Gambangan memiliki dua buah irama, diantaranya adalah Irama Tabo Lamak dan Irama Pok-pok Gerinang, namun kebiasaan yang sering dimainkan pada saat di Ume yaitu Irama Tabo Lamak. Irama Tabo lamak tidak menggunakan syair lirik, irama inilah juga yang biasanya digunakan untuk mengusir hama kera/monyet di Ume. Setahu penulis, irama Pok-pok Gerinang merupakan irama nyanyian permainan anak-anak Pulau Belitung. Yang artinya, irama ini menggunakan syair lirik. Menurut Surniati irama Pok-pok Gerinang merupakan irama baru yang sengaja ia mainkan didalam instrumen Gambangan.
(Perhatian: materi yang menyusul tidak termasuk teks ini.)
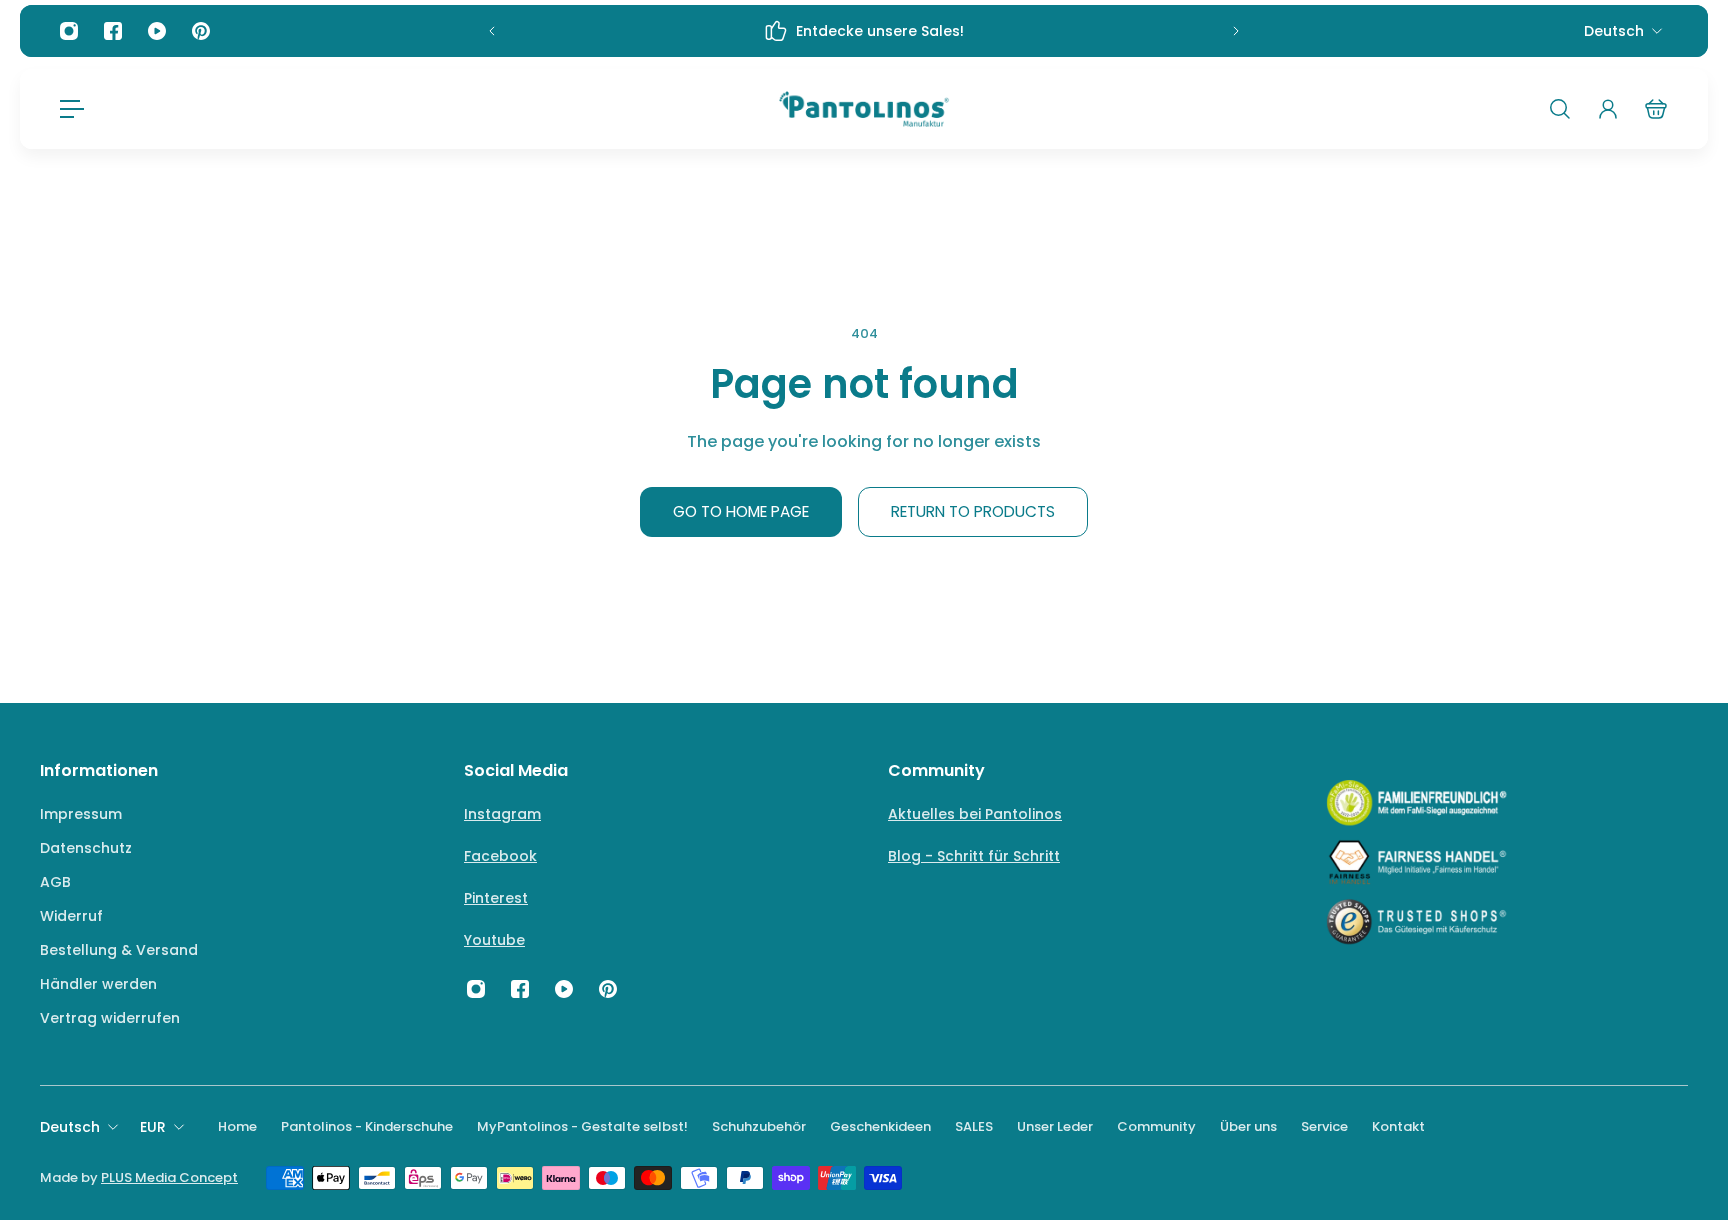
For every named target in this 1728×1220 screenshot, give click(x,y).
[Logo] (864, 109)
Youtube (494, 940)
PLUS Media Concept (169, 1177)
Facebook (500, 856)
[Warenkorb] (1656, 109)
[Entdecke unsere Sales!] (864, 31)
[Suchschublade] (1560, 109)
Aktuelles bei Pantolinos (975, 814)
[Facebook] (113, 31)
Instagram (502, 814)
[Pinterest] (201, 31)
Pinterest (496, 898)
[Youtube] (157, 31)
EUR (153, 1127)
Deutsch (1614, 31)
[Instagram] (69, 31)
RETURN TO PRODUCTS (973, 511)
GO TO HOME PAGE (741, 511)
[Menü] (72, 109)
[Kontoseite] (1608, 109)
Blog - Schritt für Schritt (974, 856)
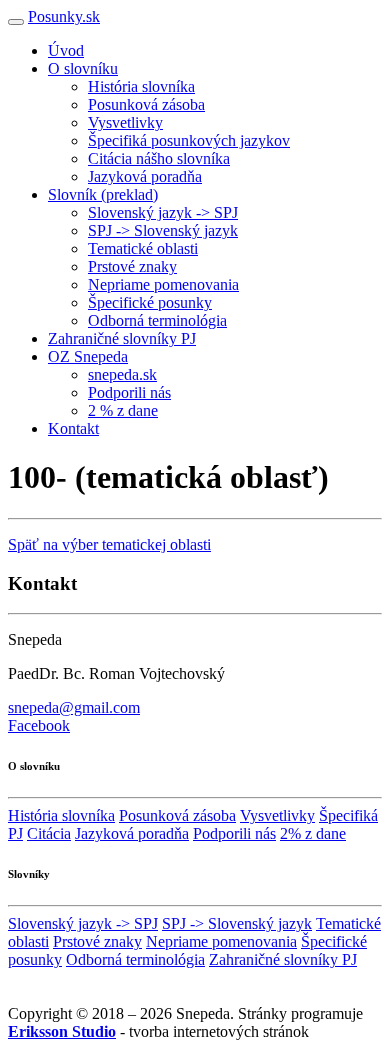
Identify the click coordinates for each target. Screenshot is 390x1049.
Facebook (39, 725)
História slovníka (141, 86)
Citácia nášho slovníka (159, 158)
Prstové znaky (132, 266)
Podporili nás (129, 392)
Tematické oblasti (143, 248)
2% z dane (313, 833)
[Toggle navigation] (16, 22)
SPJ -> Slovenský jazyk (163, 230)
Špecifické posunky (150, 302)
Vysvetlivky (125, 122)
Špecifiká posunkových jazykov (189, 140)
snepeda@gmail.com (74, 707)
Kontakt (73, 428)
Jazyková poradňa (145, 176)
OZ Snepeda (88, 356)
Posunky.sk (64, 16)
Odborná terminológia (157, 320)
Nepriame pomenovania (163, 284)
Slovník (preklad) (103, 194)
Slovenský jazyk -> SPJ (163, 212)
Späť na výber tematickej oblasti (109, 544)
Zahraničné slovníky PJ (122, 338)
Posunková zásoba (146, 104)
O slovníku (83, 68)
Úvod (66, 50)
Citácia (49, 833)
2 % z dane (123, 410)
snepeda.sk (122, 374)
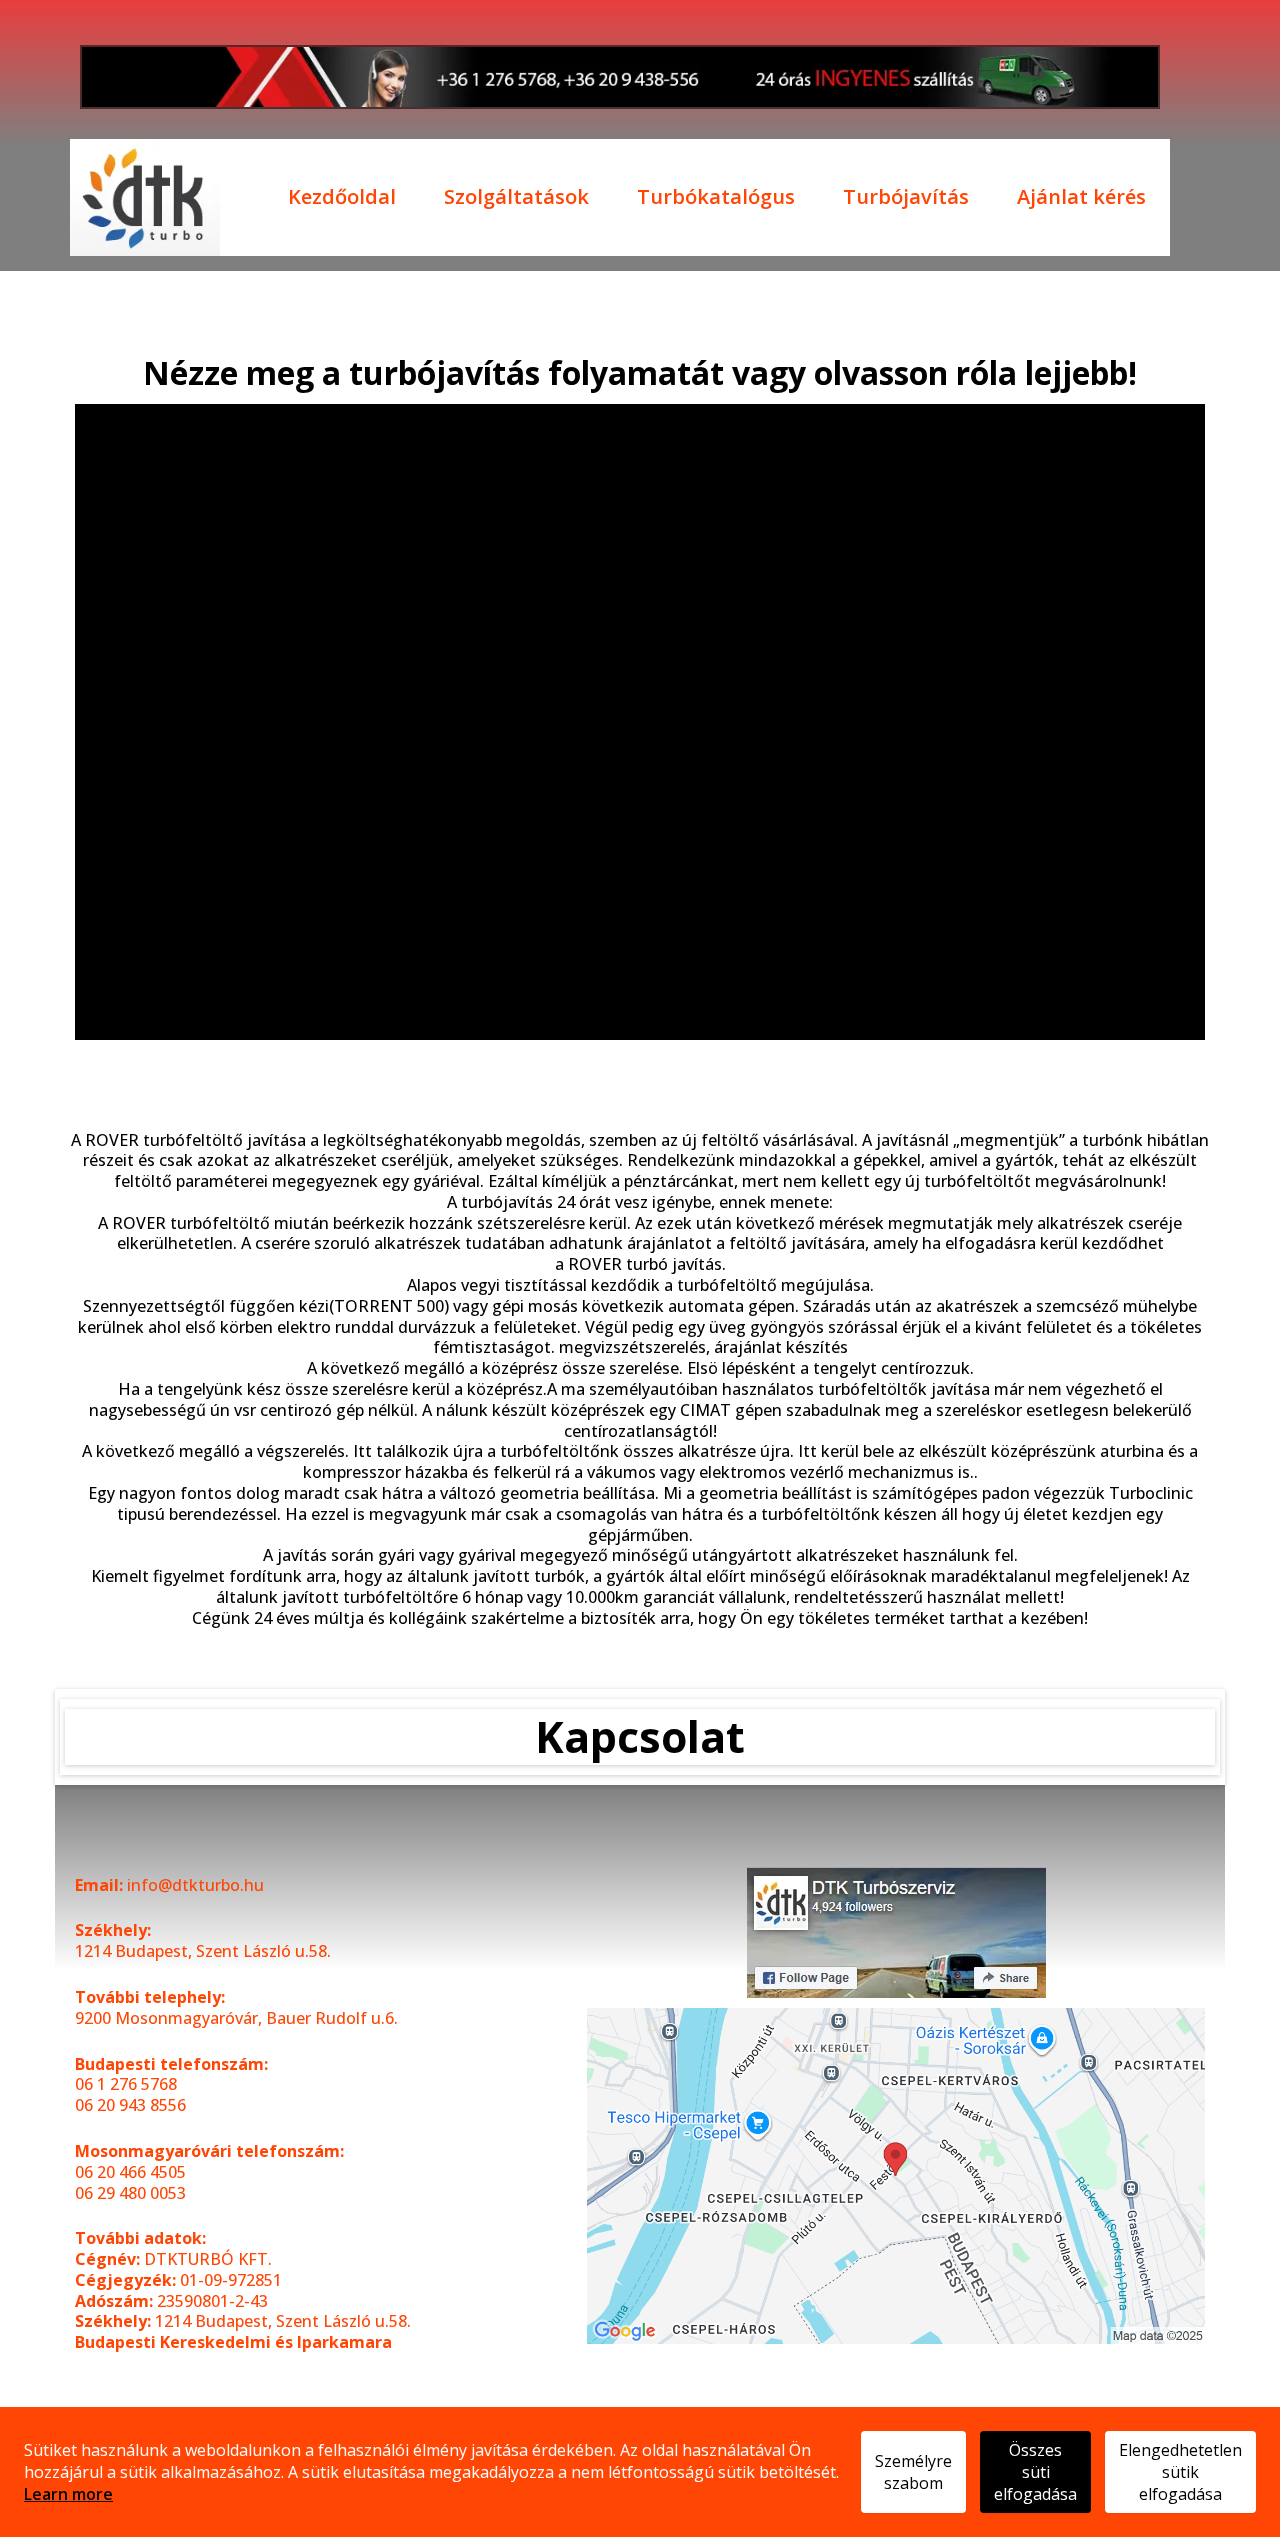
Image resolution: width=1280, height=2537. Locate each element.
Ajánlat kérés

Gambangan memiliki tujuh bilah nada. Terdiri dari frekuensi tinggi dan rendah dengan posisi penempatan bilah nada dari sebelah kiri ke kanan. Dari skala nada Gambangan, dapat dikatakan jenisnya masuk ke dalam skala nada pentatonik, yang dimana struktur skala nadanya tidak diatonik (do, re, mi, fa, sol, la, si, do). Tangga nada ini terbentuk murni dari kepekaan rasa dan pendengaran Surniati pada saat proses pembuatan bilah nada Gambangan. Sistem pembuatan instrumen tradisional seperti ini sangat lumrah ditemukan dalam masyarakat tradisi Indonesia.
Ada dua nama wilayah pembagian nada berdasarkan frekuensinya. Perihal tersebut beradasarkan frekuensi rendah dan tinggi nada. Bilah nada 1 sampai 3 dengan nada dan frekuensinya G#5 – E5 (809.7 Hz – 656.3 Hz) dinamakan Queen dan bilah nada 4 sampai 7 dengan nada dan frekuensinya C#5 – F#4 (552.3 Hz – 373.5 Hz) dinamakan Bam.
Jika dilihat dari segi organologi, ukuran bilah nada Gambangan juga memiliki klasifikasi yang cukup beragam. Penulis mengklasifikasi ukurannya terdiri dari panjang, lebar, lingkar bilah bagian atas serta muncong (bagian ujung bilah bagian bawah yang diruncingkan). Bilahnya dari mulai 1-7. Panjangnya berkisar 53, 5 s.d 74 cm, tergantung bilahnya. Lebarnya 9,3 s.d 10 cm. Lingkar bilah bagian atas sekitar 12,7 s.d 14,3 cm. Untuk muncognnya sekitar 5,5 s.d 7 cm.
Ukuran bilah nada tersebut, tentunya tidak menjadi titik berat untuk membuat Gambangan. Selain aspek kadar kekeringan dan jenis kayu juga ukuran tersebut pasti mempengaruhi nada dan frekuensi yang dihasilkan.
Gambangan sebenarnya telah lama hadir dan hidup di kampung-kampung. Namun sekarang keberadaanya cukup senyap. Apa dan bagaimana yang harus dilakukan sepertinya menjadi pertanyaan penting dan mendasar. Minimnya literasi, manuskrip serta dokumentasi membuat Gambangan tenggelam kedasar samudera. Ekosistem seni dan budaya ini setidaknya harus menjadi konsep dasar dari pemikiran masyarakatnya sendiri, seniman, pelaku budaya dan tentunya pemerintah. Jangan sampai harta karun ini terkubur dengan sikap acuh tak acuh.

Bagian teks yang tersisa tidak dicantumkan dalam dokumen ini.